The driver is presented with an elegant yet simple dash layout featuring a large touch screen and intuitive audio system and climate controls. Kia’s clear, simple iPod/Bluetooth interface is still one of the best offered in any vehicle. The Sorento has a clever dual-tiered storage compartment below the climate controls. In a vein similar to Volvo’s floating control panel behind which lies storage space, the Kia’s dual-level storage provides ample space for phones, glasses and other items that normally clog cup holders.The center console is covered in matte-black plastic that isn’t particularly flashy but looks durable. Carbon-fiber-look accents are tasteful and fit with the understated cabin. Our tester’s optional $1200 panoramic sunroof covers almost the entire first and second row seating area, providing abundant light to the otherwise dark cabin, especially with the black leather seats.
With seating for seven, passenger space is ample. However, with the second and third row seats up, remaining cargo space is tight (9.1 cubic feet). Folding both rows reveals a cavernous cargo area; though the downward sloping roofline that looks so attractive from the outsides does limit the ability to carry taller items. Two mountain bikes couldn’t be stowed upright in the Sorento, an easy task for some smaller, boxier competitors.

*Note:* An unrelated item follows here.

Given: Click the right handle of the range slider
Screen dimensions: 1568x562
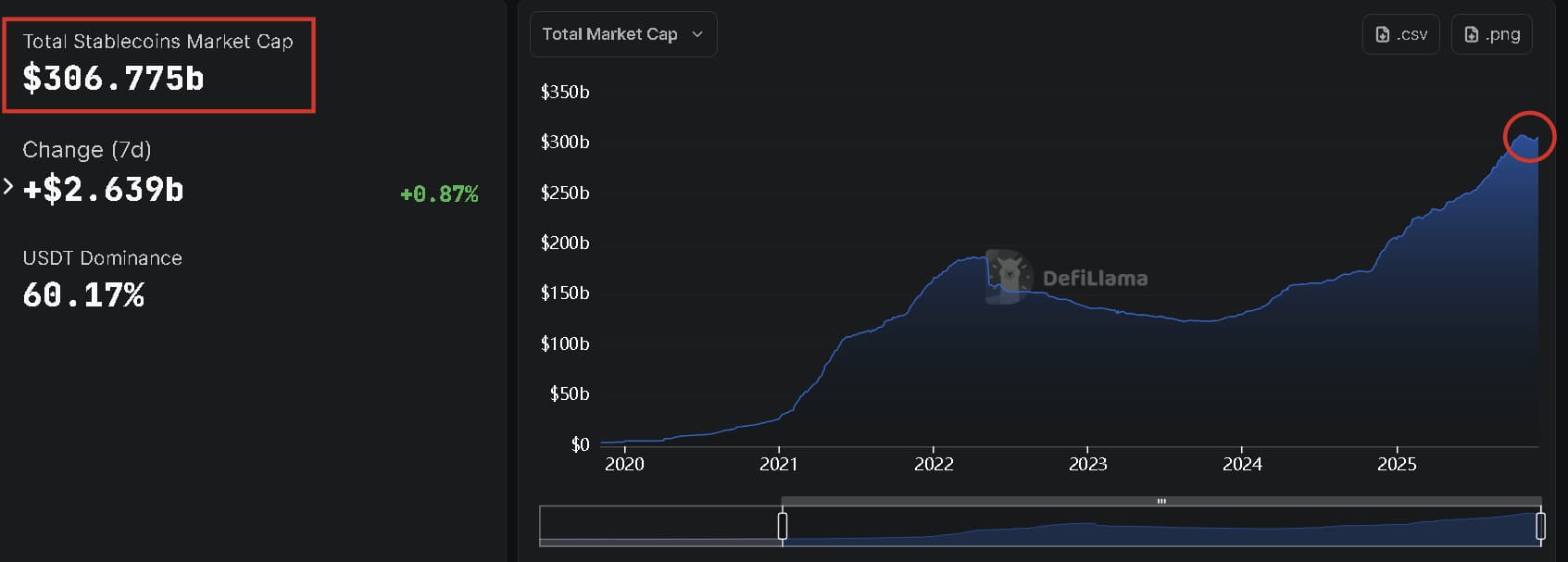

Dynamically the Sorento does well but in no way sets a new standard for mid-size SUVs. Fuel economy is good at 19 mpg city and 25 mpg highway. The V-6 and 6-speed auto work together well, at times undermined by nonlinear throttle programming that is quite sensitive at initial tip-in but can be slow to respond deeper in the pedal travel. That said, acceleration is strong.
A rare area where Kia lags the competition is in suspension tuning. Lots of body roll makes the 3900-pound SUV feel large. At times the Sorento’s ride feels jittery, with sharp, sudden bumps sending reverberations through the body, leading one to wonder if Kia was aiming for both comfort and sportiness but not quite getting the mix right. Not horrible, but not class-leading either.Depending on the trim level, the Sorento offers tremendous value, particularly for those who don’t like being forced into top-level trims for Bluetooth, USB interface, or heated seats. A well-optioned AWD Sorento with the 175-horsepower 4-cylinder and a 6-speed automatic can be had for around $25,000.
The attractive, well-engineered Sorento may not lead the competition in every way, but this vehicle is a must-see for anyone considering mid-size SUVs. Pilot and Highlander, consider yourselves warned.